> _DIRECTIONS FOR THIS TASK_: Return each line of the listing below that contains the word "perform".

++++ SOURCE RECORDS

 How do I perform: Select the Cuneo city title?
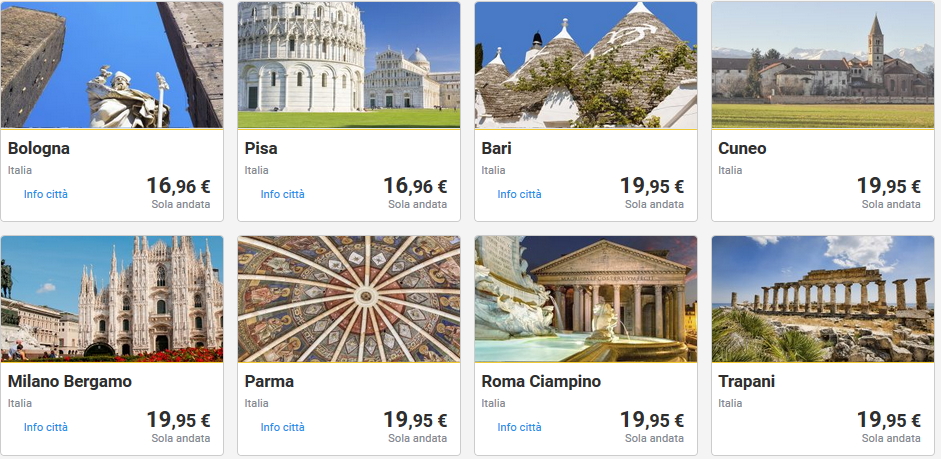[742, 149]
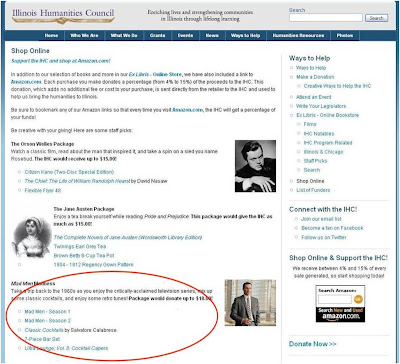Click the amazon.com banner logo
The height and width of the screenshot is (364, 400).
[x=340, y=314]
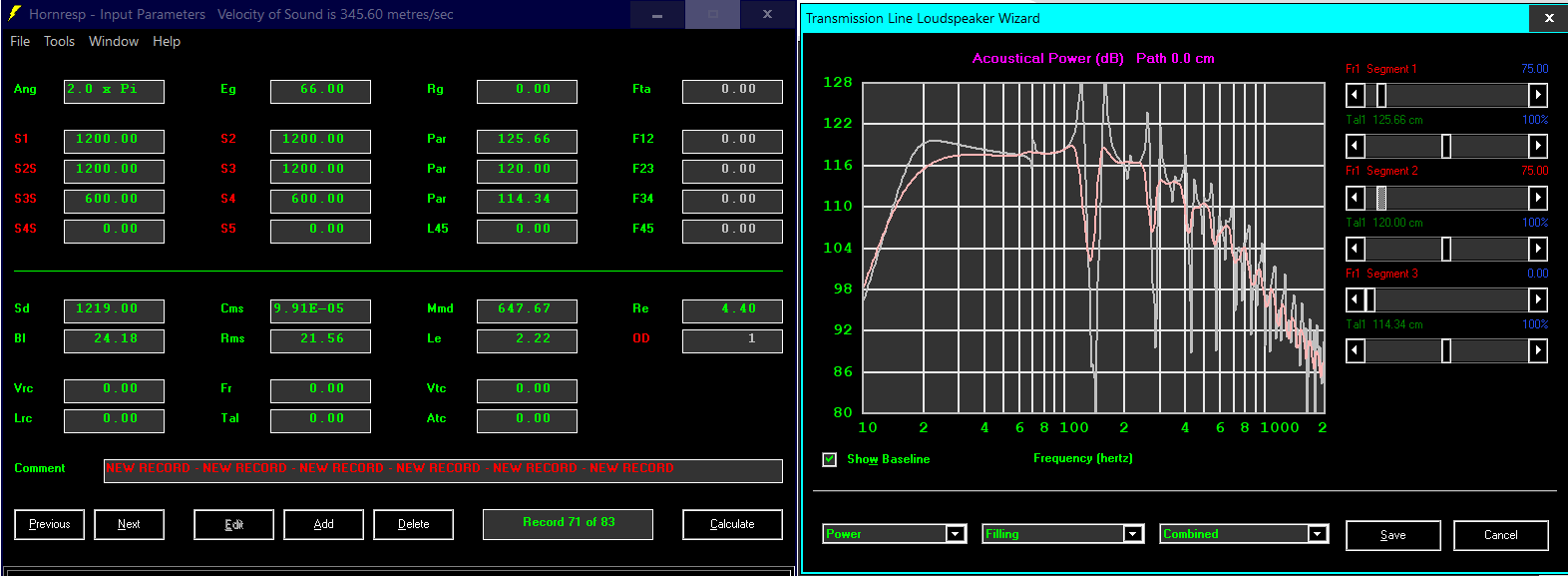
Task: Click the Hornresp lightning bolt title icon
Action: tap(13, 14)
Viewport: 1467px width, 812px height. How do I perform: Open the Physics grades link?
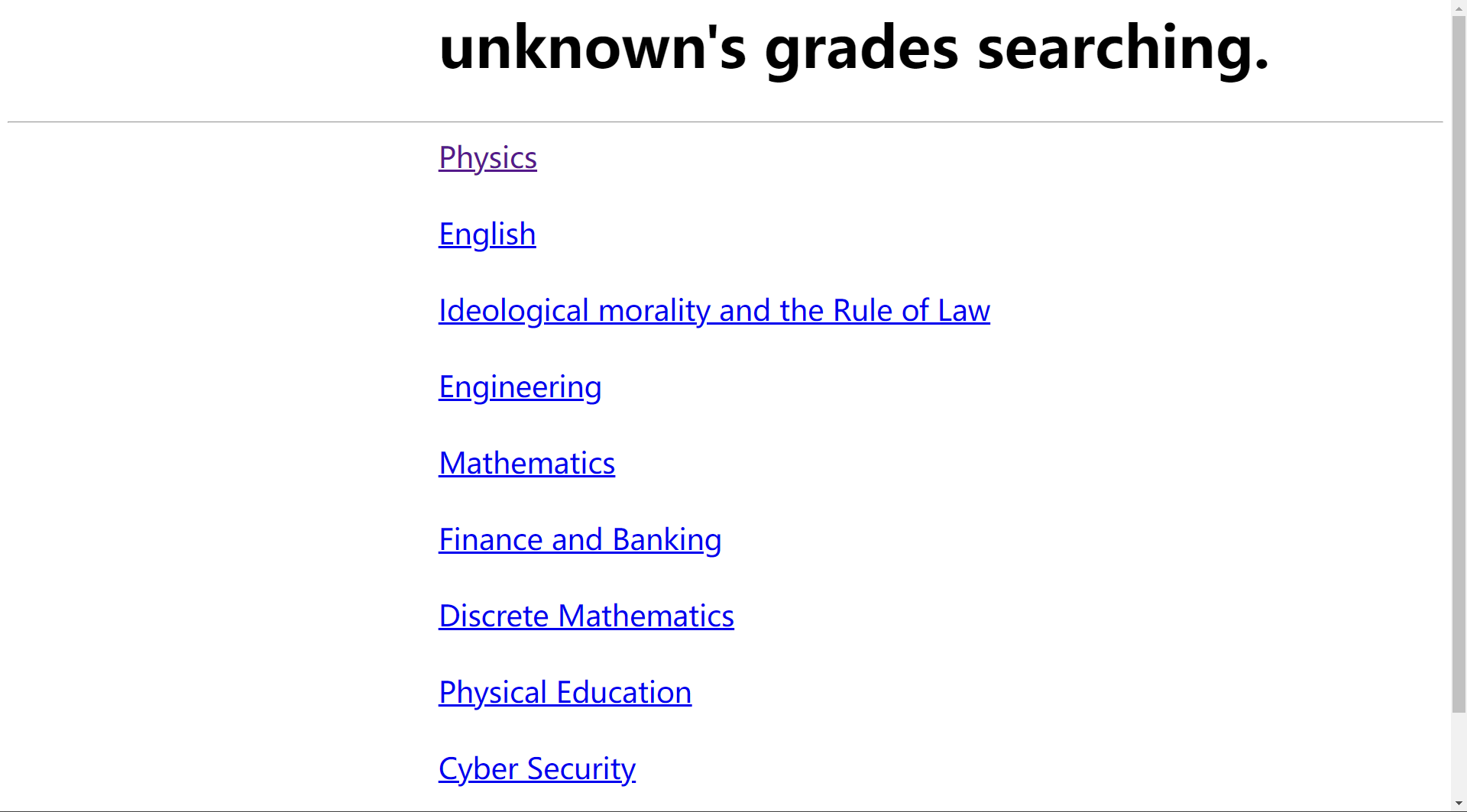(x=487, y=158)
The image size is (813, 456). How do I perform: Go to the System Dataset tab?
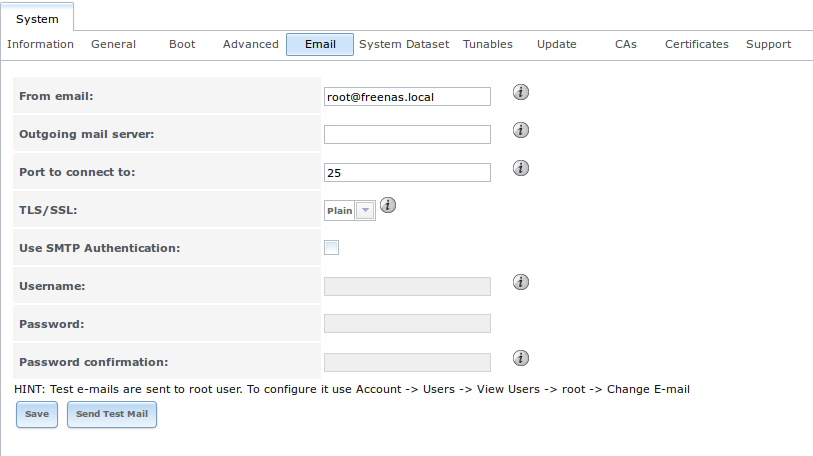pyautogui.click(x=404, y=44)

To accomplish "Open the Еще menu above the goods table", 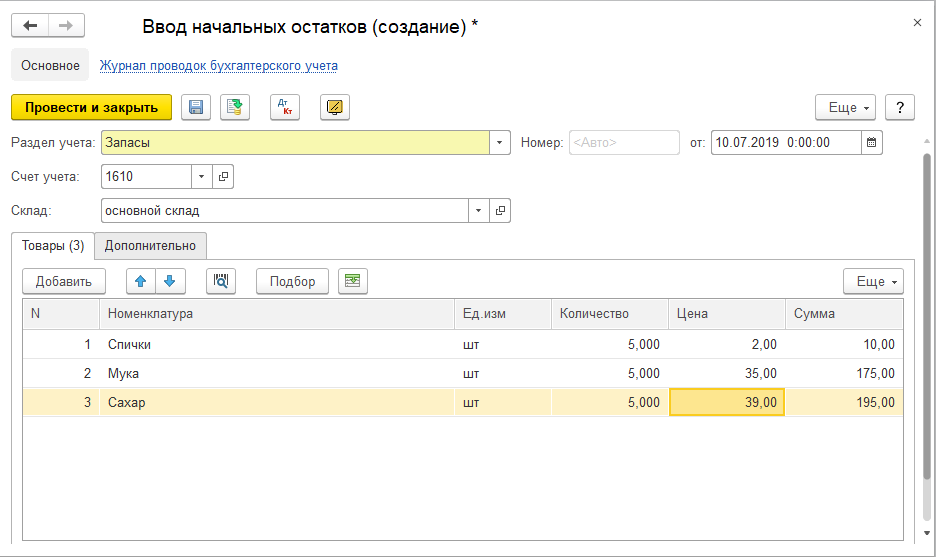I will click(x=873, y=282).
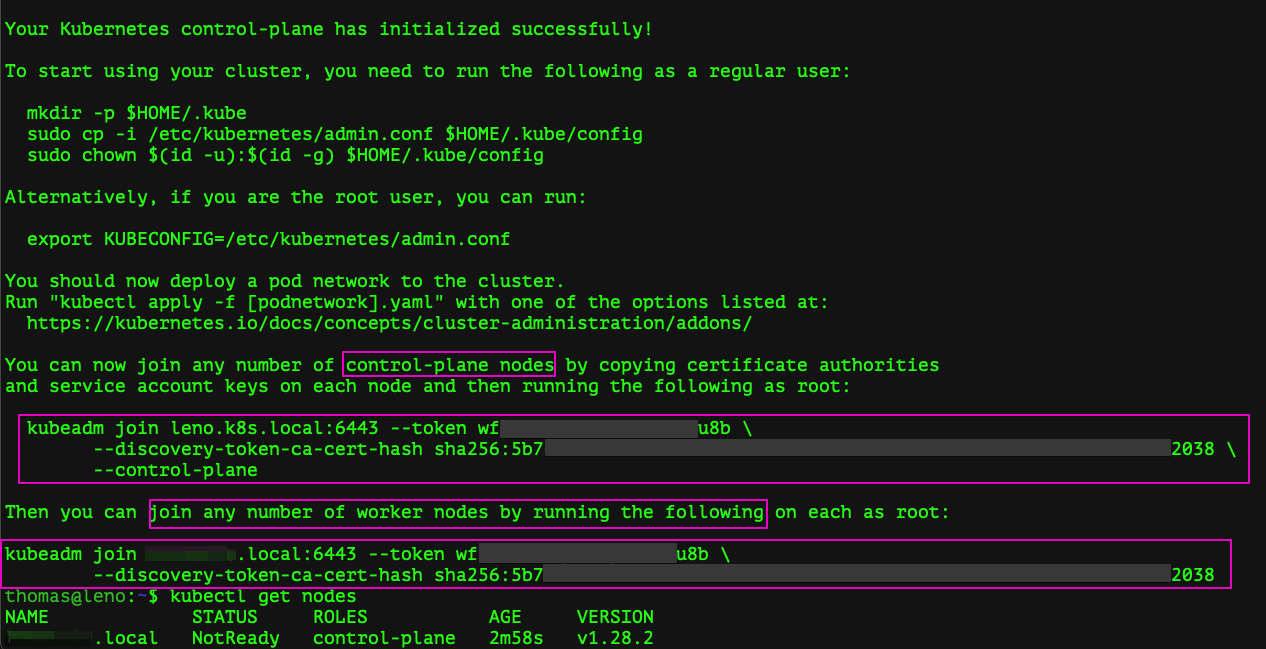This screenshot has height=649, width=1266.
Task: Click the ROLES column header
Action: [x=340, y=617]
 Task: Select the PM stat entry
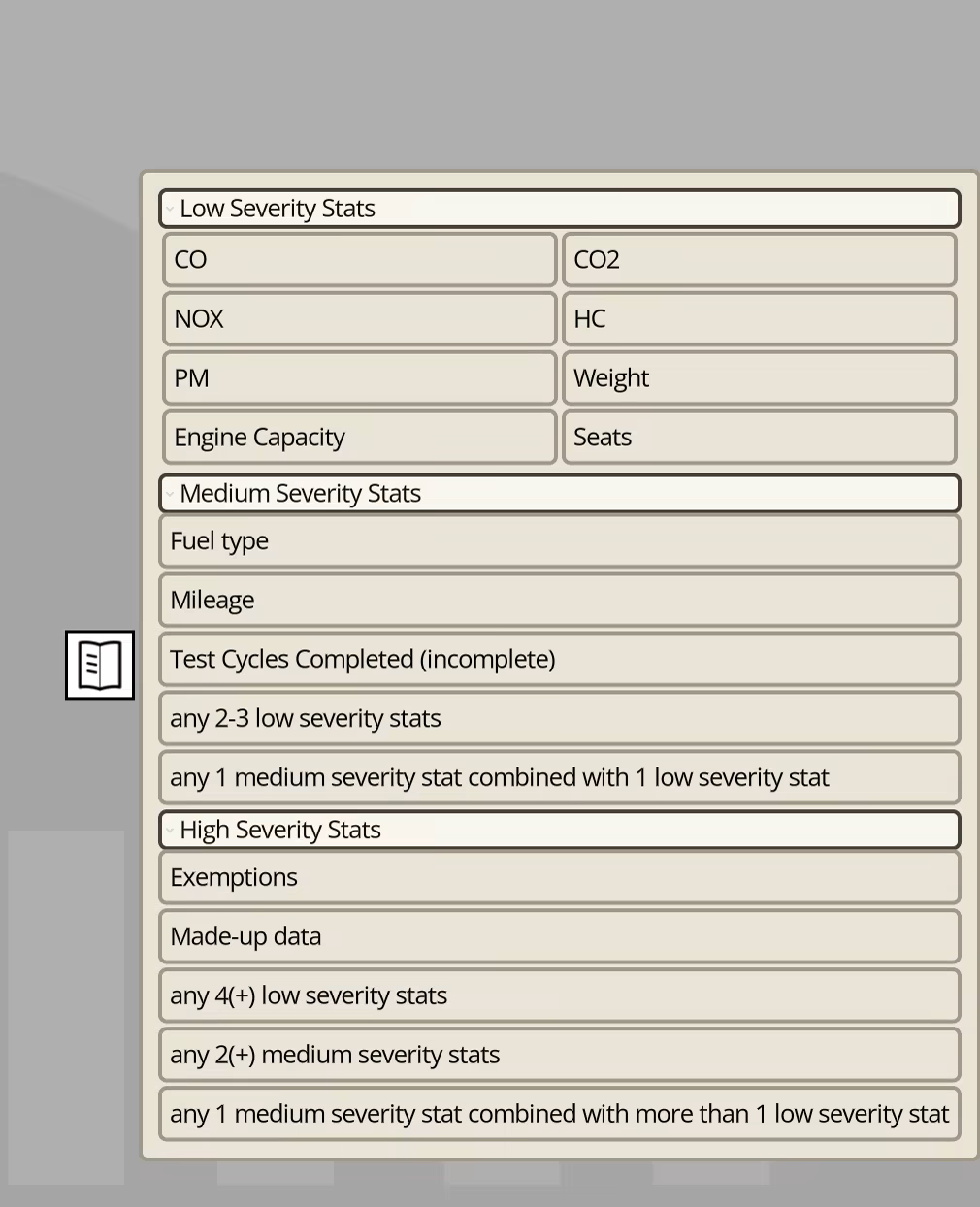[359, 378]
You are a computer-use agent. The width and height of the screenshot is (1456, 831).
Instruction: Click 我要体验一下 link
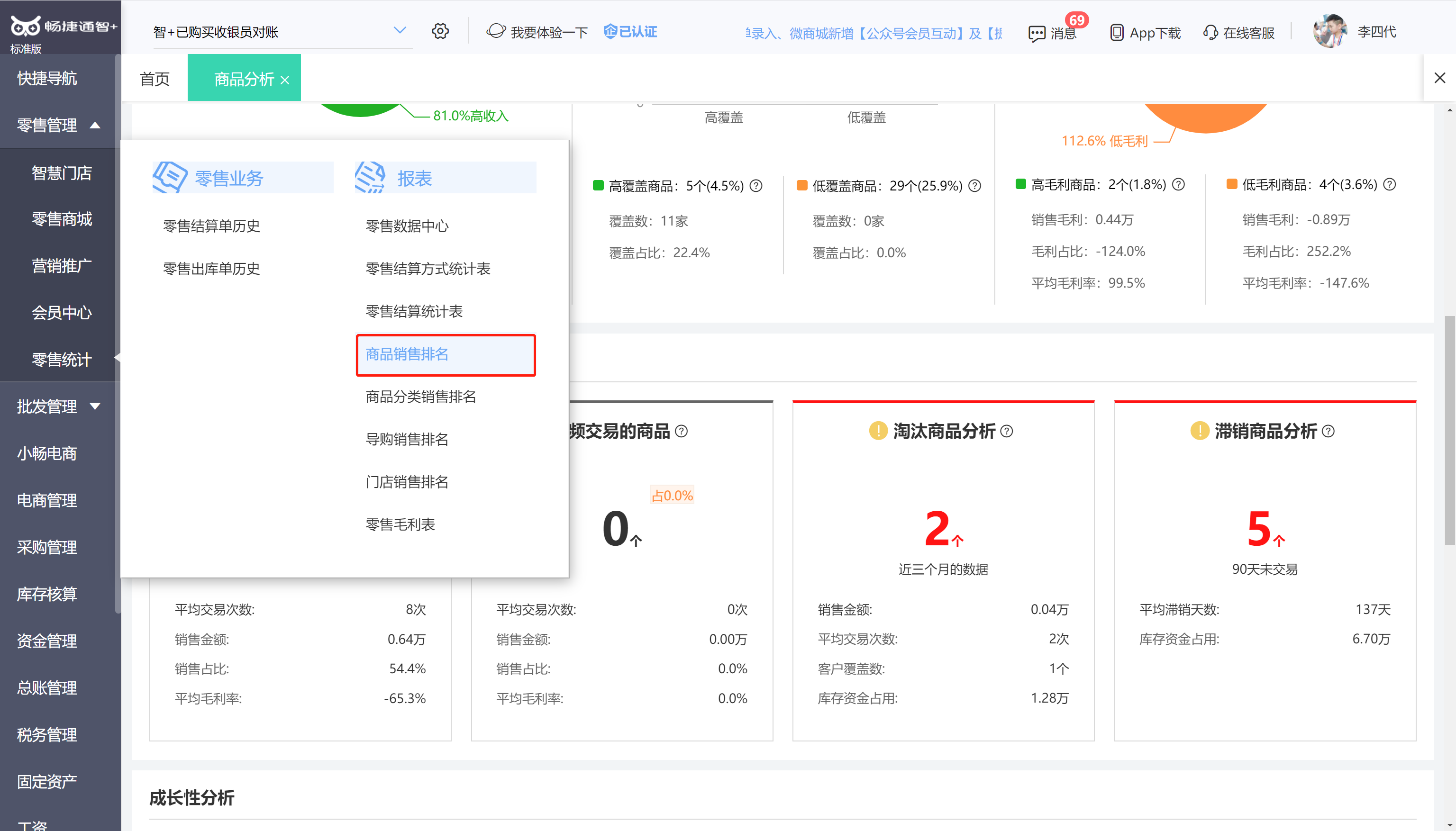pos(548,33)
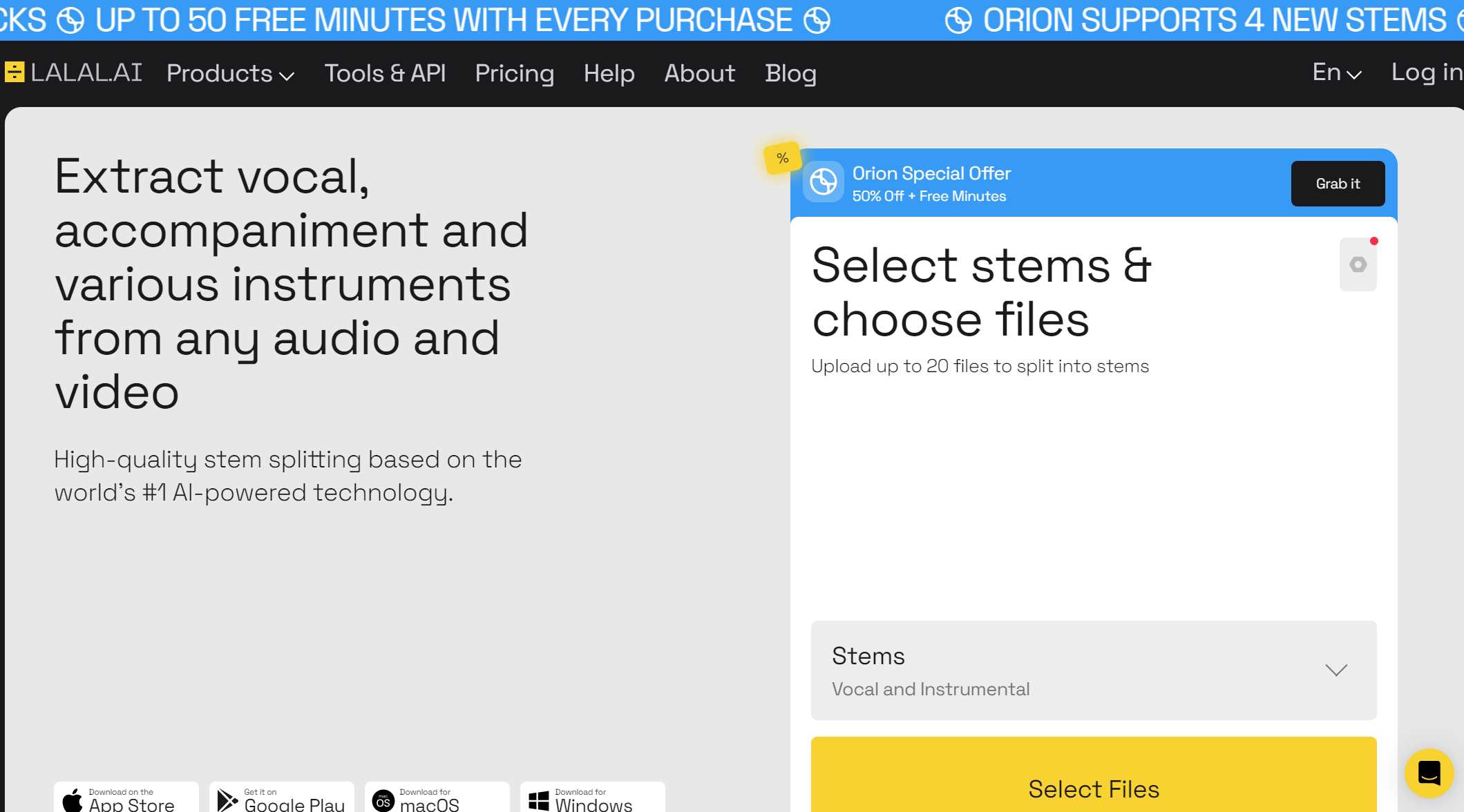Open the Blog link
1464x812 pixels.
tap(790, 74)
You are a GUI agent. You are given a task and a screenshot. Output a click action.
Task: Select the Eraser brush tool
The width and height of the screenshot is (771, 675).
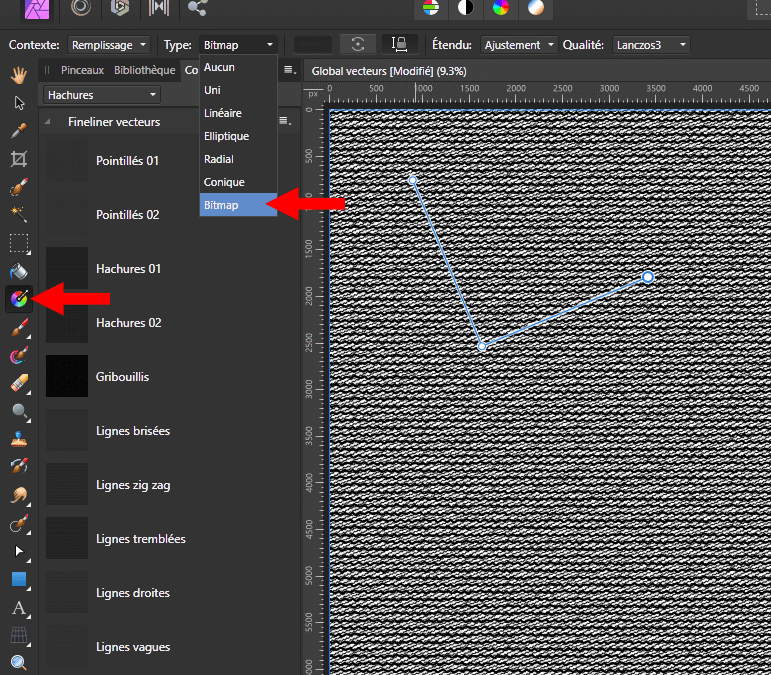18,383
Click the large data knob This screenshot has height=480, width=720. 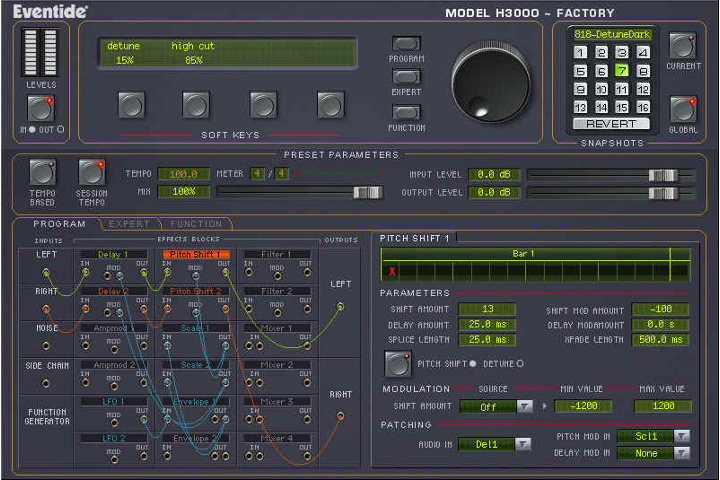490,82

++++++++

> _ANSWER TO THIS EXERCISE_:
 How do I perform: Select the Cuneo city title?
Viewport: 1467px width, 812px height. How do I perform: Open the Physics grades link?
The image size is (813, 456). How do I perform: Go to the System Dataset tab?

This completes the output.